> **DATA FOR ANALYSIS**:
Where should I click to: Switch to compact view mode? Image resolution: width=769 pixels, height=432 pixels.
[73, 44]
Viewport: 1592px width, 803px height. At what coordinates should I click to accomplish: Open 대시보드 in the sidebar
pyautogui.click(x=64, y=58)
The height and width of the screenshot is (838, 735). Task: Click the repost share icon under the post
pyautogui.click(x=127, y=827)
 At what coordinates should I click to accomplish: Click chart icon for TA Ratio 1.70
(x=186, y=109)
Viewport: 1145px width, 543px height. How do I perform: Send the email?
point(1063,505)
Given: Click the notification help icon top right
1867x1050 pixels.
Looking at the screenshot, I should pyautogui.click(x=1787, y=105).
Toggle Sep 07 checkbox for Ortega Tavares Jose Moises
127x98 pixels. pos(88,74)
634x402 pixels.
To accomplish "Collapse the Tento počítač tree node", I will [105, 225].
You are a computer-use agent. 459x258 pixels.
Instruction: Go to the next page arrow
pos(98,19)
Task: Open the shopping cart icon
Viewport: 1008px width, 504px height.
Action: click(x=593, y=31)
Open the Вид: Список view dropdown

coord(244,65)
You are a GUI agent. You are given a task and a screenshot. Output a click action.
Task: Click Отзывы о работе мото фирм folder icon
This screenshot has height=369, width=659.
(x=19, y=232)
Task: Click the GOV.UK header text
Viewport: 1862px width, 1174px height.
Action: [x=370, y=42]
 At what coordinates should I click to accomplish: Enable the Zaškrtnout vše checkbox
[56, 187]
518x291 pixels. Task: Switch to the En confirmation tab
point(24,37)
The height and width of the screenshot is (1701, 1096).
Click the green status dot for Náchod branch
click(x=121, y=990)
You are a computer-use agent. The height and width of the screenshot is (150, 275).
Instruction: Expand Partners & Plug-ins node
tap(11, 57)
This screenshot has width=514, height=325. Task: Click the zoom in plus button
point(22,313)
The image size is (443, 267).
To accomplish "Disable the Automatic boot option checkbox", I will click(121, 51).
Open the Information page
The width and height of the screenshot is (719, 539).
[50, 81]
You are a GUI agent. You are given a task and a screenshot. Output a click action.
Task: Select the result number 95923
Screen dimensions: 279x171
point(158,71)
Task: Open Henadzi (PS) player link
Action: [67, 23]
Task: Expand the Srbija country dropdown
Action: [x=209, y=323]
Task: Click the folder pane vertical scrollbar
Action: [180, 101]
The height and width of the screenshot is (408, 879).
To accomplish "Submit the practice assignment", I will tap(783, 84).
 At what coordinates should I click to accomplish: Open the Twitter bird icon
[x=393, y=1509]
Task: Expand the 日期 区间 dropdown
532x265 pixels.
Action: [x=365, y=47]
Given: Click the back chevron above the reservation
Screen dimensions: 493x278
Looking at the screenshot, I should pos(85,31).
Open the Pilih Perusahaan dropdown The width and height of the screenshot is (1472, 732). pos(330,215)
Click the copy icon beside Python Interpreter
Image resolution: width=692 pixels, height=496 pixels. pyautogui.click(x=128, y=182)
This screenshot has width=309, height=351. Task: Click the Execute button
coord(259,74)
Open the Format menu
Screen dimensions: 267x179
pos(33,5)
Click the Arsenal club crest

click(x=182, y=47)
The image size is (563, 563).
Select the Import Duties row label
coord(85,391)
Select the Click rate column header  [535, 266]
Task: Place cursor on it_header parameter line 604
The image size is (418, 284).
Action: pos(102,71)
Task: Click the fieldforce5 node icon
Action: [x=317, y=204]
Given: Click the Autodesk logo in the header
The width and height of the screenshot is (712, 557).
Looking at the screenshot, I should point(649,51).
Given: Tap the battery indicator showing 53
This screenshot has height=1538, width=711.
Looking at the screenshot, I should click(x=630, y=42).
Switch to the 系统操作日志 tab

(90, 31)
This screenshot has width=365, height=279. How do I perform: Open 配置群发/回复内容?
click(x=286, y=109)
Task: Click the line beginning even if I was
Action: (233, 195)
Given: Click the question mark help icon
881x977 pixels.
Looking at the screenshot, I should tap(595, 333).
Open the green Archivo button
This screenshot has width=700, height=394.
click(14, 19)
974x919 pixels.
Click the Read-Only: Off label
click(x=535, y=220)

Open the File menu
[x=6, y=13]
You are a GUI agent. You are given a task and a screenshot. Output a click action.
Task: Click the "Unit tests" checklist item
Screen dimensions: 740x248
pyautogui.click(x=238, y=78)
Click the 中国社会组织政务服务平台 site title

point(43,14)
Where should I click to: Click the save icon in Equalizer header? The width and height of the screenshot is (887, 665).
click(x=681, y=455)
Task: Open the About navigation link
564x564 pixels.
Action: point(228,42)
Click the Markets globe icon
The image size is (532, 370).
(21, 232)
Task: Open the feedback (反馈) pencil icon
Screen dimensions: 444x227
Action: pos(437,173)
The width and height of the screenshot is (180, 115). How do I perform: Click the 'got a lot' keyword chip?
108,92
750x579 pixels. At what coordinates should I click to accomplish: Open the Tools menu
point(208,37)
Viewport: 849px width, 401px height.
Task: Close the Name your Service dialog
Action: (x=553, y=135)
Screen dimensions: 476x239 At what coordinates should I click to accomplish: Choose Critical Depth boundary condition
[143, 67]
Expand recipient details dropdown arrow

> **EXERCISE**:
Above are the records; from them, give again exactly the lines from the one containing "Given: Click the Autodesk logo in the header" through the one containing "Given: Tap the battery indicator showing 53", both included.

> **SOLUTION**:
Given: Click the Autodesk logo in the header
The width and height of the screenshot is (712, 557).
Looking at the screenshot, I should point(649,51).
Given: Tap the battery indicator showing 53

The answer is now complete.